A missão em tempos de secularização
Ordenado sacerdote, padre Mathieu regressa à Bélgica e vive mais de 20
anos a conotação missionária da sua vocação religiosa em terras de
secularização, onde se sente fortemente o ‘desmatamento da memória cristã’,
como dizia o cardeal belga Godfried Danneels. Hoje ele recorda : «Há tempos que
não existiam vocações e havia um grande abismo entre mim e a geração anterior.
Naquela situação, eu sabia que nunca receberia incentivo para partir em missão.
A missão era ali».
Trata-se de. aceitar a realidade das coisas. As circunstâncias dadas.
Padre Dominique torna-se Vigário Provincial e depois Provincial, enquanto o
número de frades diminui. Sucedem-se fusões, movimentos e fechamentos de casas
religiosas. Decide-se concentrar os franciscanos conventuais na casa de
Bruxelas, onde têm o convento imerso nos bairros de imigração. Para não fechar
a Província Belga, pede-se o apoio das outras Províncias conventuais da Europa.
«Buscávamos os caminhos em meio às consequências da secularização e da
globalização com que nos deparávamos». Leigos e
leigas agregavam-se em torno ao padre Dominique. Uma comunidade que já então ‘mostrava
ter necessidade da sua liberdade’ para continuar a crescer ao longo do caminho.
A surpresa libanesa
Em 1993, o futuro arcebispo de Teerã viaja ao Líbano para a ordenação
sacerdotal de César Essayan, seu colega de estudos, atual Vigário Apostólico de
Beirute para os católicos de rito latino. Depois da guerra civil, Beirute ainda
está tomada por escombros, com tanques por toda parte. No entanto, ele fica
impressionado com a força de recomeçar das pessoas mais pobres, que
permaneceram no país sofrendo sem poder partir, e com a fé das pessoas que
encontra nos santuários.
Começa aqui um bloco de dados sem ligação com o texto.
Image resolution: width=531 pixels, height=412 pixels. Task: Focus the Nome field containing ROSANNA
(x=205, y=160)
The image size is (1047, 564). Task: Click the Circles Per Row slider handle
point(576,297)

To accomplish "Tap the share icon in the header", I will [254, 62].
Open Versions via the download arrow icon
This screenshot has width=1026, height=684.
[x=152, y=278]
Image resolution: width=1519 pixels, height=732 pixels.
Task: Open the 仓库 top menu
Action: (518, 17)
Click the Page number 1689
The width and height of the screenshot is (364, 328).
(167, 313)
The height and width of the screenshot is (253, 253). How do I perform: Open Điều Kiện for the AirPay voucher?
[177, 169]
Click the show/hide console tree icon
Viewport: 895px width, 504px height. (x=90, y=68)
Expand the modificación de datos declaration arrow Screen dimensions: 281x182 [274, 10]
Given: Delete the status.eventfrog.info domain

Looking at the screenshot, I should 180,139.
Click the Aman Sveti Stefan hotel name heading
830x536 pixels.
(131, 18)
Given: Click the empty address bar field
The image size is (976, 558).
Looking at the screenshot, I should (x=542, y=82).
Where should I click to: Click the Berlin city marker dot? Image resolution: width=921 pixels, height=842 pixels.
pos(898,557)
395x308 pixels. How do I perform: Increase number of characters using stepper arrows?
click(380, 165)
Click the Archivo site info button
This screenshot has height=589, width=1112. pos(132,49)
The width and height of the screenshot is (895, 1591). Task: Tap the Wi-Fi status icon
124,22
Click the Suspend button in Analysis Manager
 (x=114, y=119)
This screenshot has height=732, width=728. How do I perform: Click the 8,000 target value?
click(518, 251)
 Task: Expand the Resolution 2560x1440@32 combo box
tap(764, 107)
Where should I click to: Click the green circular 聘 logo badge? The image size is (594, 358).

Dez anos mais tarde, e depois de um longo tempo de
trabalho na Bélgica, a sua vida vira uma nova página, quando se torna disponível
para ir para o País dos Cedros.
«Na minha viagem em 1993 vi que no Líbano havia um potencial de jovens a
serem acompanhados em seu crescimento. Em Beirute, encontrei-me trabalhando em
uma paróquia de língua francesa, onde pude imediatamente envolver-me em
trabalhos pastorais’. No Líbano assumiu também a função de Mestre de Noviços. E
experimenta a alegria de poder retomar os ritmos de vida comunitária, aos quais
teve que renunciar durante os anos de missão na Bélgica.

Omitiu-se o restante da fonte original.